Task to complete. Output the data below exactly. Leave nothing out.

Available data.
==========

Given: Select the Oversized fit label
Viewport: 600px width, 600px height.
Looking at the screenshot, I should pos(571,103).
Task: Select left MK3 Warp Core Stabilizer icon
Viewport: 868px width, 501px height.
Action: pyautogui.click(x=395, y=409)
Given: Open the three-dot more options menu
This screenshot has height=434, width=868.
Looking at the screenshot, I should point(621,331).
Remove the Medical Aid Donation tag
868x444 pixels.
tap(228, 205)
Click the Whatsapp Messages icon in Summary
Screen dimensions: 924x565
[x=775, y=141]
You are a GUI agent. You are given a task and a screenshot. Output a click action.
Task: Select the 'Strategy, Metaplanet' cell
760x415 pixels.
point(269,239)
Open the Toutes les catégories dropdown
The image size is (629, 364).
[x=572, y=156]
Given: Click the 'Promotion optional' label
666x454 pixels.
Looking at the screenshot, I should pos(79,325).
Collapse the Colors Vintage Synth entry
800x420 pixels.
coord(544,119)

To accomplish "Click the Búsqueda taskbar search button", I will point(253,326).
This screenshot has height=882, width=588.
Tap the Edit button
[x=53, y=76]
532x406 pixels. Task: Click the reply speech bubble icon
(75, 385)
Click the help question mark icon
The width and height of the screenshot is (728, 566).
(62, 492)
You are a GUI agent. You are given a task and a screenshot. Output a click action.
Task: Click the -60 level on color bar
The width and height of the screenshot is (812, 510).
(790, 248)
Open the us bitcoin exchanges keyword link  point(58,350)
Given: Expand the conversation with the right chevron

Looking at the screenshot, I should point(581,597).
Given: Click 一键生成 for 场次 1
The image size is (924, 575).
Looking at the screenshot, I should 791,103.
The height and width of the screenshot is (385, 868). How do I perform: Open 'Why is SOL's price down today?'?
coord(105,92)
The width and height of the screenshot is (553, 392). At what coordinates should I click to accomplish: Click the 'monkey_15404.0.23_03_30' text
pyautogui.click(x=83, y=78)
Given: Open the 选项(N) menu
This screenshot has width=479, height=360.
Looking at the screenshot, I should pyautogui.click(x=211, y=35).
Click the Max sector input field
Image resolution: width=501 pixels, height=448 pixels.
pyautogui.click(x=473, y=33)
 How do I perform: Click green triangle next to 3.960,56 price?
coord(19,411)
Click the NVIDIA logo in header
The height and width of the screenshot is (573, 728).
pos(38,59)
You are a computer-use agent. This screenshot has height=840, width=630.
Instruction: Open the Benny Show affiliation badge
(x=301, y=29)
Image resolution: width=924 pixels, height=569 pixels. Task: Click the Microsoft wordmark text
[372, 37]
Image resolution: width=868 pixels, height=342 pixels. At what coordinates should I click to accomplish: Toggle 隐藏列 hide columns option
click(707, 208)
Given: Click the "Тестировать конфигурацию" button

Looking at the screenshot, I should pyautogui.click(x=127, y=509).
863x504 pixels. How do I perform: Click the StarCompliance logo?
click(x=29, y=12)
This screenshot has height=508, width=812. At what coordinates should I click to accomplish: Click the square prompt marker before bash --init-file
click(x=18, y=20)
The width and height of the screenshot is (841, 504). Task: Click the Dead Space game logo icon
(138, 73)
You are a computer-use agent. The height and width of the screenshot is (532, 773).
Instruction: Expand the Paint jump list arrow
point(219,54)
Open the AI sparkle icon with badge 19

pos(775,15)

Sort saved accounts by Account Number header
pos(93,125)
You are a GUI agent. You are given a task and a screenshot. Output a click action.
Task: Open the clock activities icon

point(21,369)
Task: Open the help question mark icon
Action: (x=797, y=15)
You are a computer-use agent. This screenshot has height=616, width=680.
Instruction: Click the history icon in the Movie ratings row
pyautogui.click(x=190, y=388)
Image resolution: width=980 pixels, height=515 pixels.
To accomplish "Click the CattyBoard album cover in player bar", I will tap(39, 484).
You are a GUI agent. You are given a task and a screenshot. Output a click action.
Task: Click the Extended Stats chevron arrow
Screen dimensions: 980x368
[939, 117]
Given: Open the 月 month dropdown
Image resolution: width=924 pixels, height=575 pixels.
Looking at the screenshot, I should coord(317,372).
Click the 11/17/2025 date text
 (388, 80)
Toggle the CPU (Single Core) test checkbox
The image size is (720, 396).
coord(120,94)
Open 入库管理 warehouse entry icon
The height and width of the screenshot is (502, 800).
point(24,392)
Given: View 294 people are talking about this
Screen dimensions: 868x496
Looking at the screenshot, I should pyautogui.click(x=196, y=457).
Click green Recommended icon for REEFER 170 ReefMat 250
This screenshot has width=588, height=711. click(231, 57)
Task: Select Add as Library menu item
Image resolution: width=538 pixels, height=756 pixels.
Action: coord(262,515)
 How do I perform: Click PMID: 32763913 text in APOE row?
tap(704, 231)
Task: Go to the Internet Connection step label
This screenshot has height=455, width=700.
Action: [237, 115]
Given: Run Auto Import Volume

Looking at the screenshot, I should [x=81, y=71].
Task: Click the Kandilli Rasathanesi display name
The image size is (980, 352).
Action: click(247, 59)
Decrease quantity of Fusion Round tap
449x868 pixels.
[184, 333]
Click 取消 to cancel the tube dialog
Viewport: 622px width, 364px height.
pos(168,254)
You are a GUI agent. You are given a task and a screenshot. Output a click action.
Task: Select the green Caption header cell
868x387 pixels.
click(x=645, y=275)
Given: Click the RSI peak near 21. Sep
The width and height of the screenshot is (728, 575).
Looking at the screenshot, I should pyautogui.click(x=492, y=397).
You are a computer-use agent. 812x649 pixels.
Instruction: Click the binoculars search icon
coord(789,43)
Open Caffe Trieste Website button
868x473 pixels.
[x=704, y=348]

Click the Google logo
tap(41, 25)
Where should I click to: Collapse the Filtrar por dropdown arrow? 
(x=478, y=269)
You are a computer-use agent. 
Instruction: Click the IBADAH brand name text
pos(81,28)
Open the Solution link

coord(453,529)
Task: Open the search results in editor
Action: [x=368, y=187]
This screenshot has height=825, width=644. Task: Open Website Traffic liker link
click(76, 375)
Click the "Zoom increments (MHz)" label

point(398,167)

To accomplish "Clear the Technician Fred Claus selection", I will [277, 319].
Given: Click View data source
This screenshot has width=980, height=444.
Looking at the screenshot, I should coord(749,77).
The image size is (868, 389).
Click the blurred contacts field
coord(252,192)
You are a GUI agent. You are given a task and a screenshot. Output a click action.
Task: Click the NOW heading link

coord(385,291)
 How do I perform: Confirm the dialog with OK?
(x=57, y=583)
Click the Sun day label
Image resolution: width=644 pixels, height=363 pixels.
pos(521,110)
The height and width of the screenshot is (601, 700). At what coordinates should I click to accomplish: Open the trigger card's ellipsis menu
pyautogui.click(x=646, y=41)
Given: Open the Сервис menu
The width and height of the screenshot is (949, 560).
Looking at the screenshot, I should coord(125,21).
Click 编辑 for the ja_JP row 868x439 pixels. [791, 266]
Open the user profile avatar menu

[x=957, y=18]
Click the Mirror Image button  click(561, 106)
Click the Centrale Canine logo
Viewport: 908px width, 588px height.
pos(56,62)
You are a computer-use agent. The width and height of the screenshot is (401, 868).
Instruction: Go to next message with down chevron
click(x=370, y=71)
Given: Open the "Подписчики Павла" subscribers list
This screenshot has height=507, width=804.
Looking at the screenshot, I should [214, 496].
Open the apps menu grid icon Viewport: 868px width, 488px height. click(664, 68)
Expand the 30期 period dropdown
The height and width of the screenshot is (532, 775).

==========

Response area.
Given: Select the Oversized fit label
Viewport: 600px width, 600px height.
Looking at the screenshot, I should pos(571,103).
Task: Select left MK3 Warp Core Stabilizer icon
Viewport: 868px width, 501px height.
Action: pyautogui.click(x=395, y=409)
Given: Open the three-dot more options menu
This screenshot has height=434, width=868.
Looking at the screenshot, I should point(621,331).
Remove the Medical Aid Donation tag
868x444 pixels.
tap(228, 205)
Click the Whatsapp Messages icon in Summary
Screen dimensions: 924x565
[x=775, y=141]
You are a GUI agent. You are given a task and a screenshot. Output a click action.
Task: Select the 'Strategy, Metaplanet' cell
760x415 pixels.
point(269,239)
Open the Toutes les catégories dropdown
The image size is (629, 364).
[x=572, y=156]
Given: Click the 'Promotion optional' label
666x454 pixels.
Looking at the screenshot, I should pos(79,325).
Collapse the Colors Vintage Synth entry
800x420 pixels.
coord(544,119)

To accomplish "Click the Búsqueda taskbar search button", I will point(253,326).
This screenshot has height=882, width=588.
Tap the Edit button
[x=53, y=76]
532x406 pixels. Task: Click the reply speech bubble icon
(75, 385)
Click the help question mark icon
The width and height of the screenshot is (728, 566).
(62, 492)
You are a GUI agent. You are given a task and a screenshot. Output a click action.
Task: Click the -60 level on color bar
The width and height of the screenshot is (812, 510).
(790, 248)
Open the us bitcoin exchanges keyword link  point(58,350)
Given: Expand the conversation with the right chevron

Looking at the screenshot, I should point(581,597).
Given: Click 一键生成 for 场次 1
The image size is (924, 575).
Looking at the screenshot, I should 791,103.
The height and width of the screenshot is (385, 868). How do I perform: Open 'Why is SOL's price down today?'?
coord(105,92)
The width and height of the screenshot is (553, 392). At what coordinates should I click to accomplish: Click the 'monkey_15404.0.23_03_30' text
pyautogui.click(x=83, y=78)
Given: Open the 选项(N) menu
This screenshot has width=479, height=360.
Looking at the screenshot, I should pyautogui.click(x=211, y=35).
Click the Max sector input field
Image resolution: width=501 pixels, height=448 pixels.
pyautogui.click(x=473, y=33)
 How do I perform: Click green triangle next to 3.960,56 price?
coord(19,411)
Click the NVIDIA logo in header
The height and width of the screenshot is (573, 728).
pos(38,59)
You are a computer-use agent. This screenshot has height=840, width=630.
Instruction: Open the Benny Show affiliation badge
(x=301, y=29)
Image resolution: width=924 pixels, height=569 pixels. Task: Click the Microsoft wordmark text
[372, 37]
Image resolution: width=868 pixels, height=342 pixels. At what coordinates should I click to accomplish: Toggle 隐藏列 hide columns option
click(707, 208)
Given: Click the "Тестировать конфигурацию" button

Looking at the screenshot, I should pyautogui.click(x=127, y=509).
863x504 pixels. How do I perform: Click the StarCompliance logo?
click(x=29, y=12)
This screenshot has height=508, width=812. At what coordinates should I click to accomplish: Click the square prompt marker before bash --init-file
click(x=18, y=20)
The width and height of the screenshot is (841, 504). Task: Click the Dead Space game logo icon
(138, 73)
You are a computer-use agent. The height and width of the screenshot is (532, 773).
Instruction: Expand the Paint jump list arrow
point(219,54)
Open the AI sparkle icon with badge 19

pos(775,15)

Sort saved accounts by Account Number header
pos(93,125)
You are a GUI agent. You are given a task and a screenshot. Output a click action.
Task: Open the clock activities icon

point(21,369)
Task: Open the help question mark icon
Action: (x=797, y=15)
You are a computer-use agent. This screenshot has height=616, width=680.
Instruction: Click the history icon in the Movie ratings row
pyautogui.click(x=190, y=388)
Image resolution: width=980 pixels, height=515 pixels.
To accomplish "Click the CattyBoard album cover in player bar", I will tap(39, 484).
You are a GUI agent. You are given a task and a screenshot. Output a click action.
Task: Click the Extended Stats chevron arrow
Screen dimensions: 980x368
[939, 117]
Given: Open the 月 month dropdown
Image resolution: width=924 pixels, height=575 pixels.
Looking at the screenshot, I should coord(317,372).
Click the 11/17/2025 date text
 (388, 80)
Toggle the CPU (Single Core) test checkbox
The image size is (720, 396).
coord(120,94)
Open 入库管理 warehouse entry icon
The height and width of the screenshot is (502, 800).
point(24,392)
Given: View 294 people are talking about this
Screen dimensions: 868x496
Looking at the screenshot, I should pyautogui.click(x=196, y=457).
Click green Recommended icon for REEFER 170 ReefMat 250
This screenshot has width=588, height=711. click(231, 57)
Task: Select Add as Library menu item
Image resolution: width=538 pixels, height=756 pixels.
Action: coord(262,515)
 How do I perform: Click PMID: 32763913 text in APOE row?
tap(704, 231)
Task: Go to the Internet Connection step label
This screenshot has height=455, width=700.
Action: [237, 115]
Given: Run Auto Import Volume

Looking at the screenshot, I should [x=81, y=71].
Task: Click the Kandilli Rasathanesi display name
The image size is (980, 352).
Action: click(247, 59)
Decrease quantity of Fusion Round tap
449x868 pixels.
[184, 333]
Click 取消 to cancel the tube dialog
Viewport: 622px width, 364px height.
pos(168,254)
You are a GUI agent. You are given a task and a screenshot. Output a click action.
Task: Select the green Caption header cell
868x387 pixels.
click(x=645, y=275)
Given: Click the RSI peak near 21. Sep
The width and height of the screenshot is (728, 575).
Looking at the screenshot, I should pyautogui.click(x=492, y=397).
You are a computer-use agent. 812x649 pixels.
Instruction: Click the binoculars search icon
coord(789,43)
Open Caffe Trieste Website button
868x473 pixels.
[x=704, y=348]

Click the Google logo
tap(41, 25)
Where should I click to: Collapse the Filtrar por dropdown arrow? 
(x=478, y=269)
You are a computer-use agent. 
Instruction: Click the IBADAH brand name text
pos(81,28)
Open the Solution link

coord(453,529)
Task: Open the search results in editor
Action: [x=368, y=187]
This screenshot has height=825, width=644. Task: Open Website Traffic liker link
click(76, 375)
Click the "Zoom increments (MHz)" label

point(398,167)

To accomplish "Clear the Technician Fred Claus selection", I will [277, 319].
Given: Click View data source
This screenshot has width=980, height=444.
Looking at the screenshot, I should coord(749,77).
The image size is (868, 389).
Click the blurred contacts field
coord(252,192)
You are a GUI agent. You are given a task and a screenshot. Output a click action.
Task: Click the NOW heading link

coord(385,291)
 How do I perform: Confirm the dialog with OK?
(x=57, y=583)
Click the Sun day label
Image resolution: width=644 pixels, height=363 pixels.
pos(521,110)
The height and width of the screenshot is (601, 700). At what coordinates should I click to accomplish: Open the trigger card's ellipsis menu
pyautogui.click(x=646, y=41)
Given: Open the Сервис menu
The width and height of the screenshot is (949, 560).
Looking at the screenshot, I should coord(125,21).
Click 编辑 for the ja_JP row 868x439 pixels. [791, 266]
Open the user profile avatar menu

[x=957, y=18]
Click the Mirror Image button  click(561, 106)
Click the Centrale Canine logo
Viewport: 908px width, 588px height.
pos(56,62)
You are a computer-use agent. The width and height of the screenshot is (401, 868).
Instruction: Go to next message with down chevron
click(x=370, y=71)
Given: Open the "Подписчики Павла" subscribers list
This screenshot has height=507, width=804.
Looking at the screenshot, I should [214, 496].
Open the apps menu grid icon Viewport: 868px width, 488px height. click(664, 68)
Expand the 30期 period dropdown
The height and width of the screenshot is (532, 775).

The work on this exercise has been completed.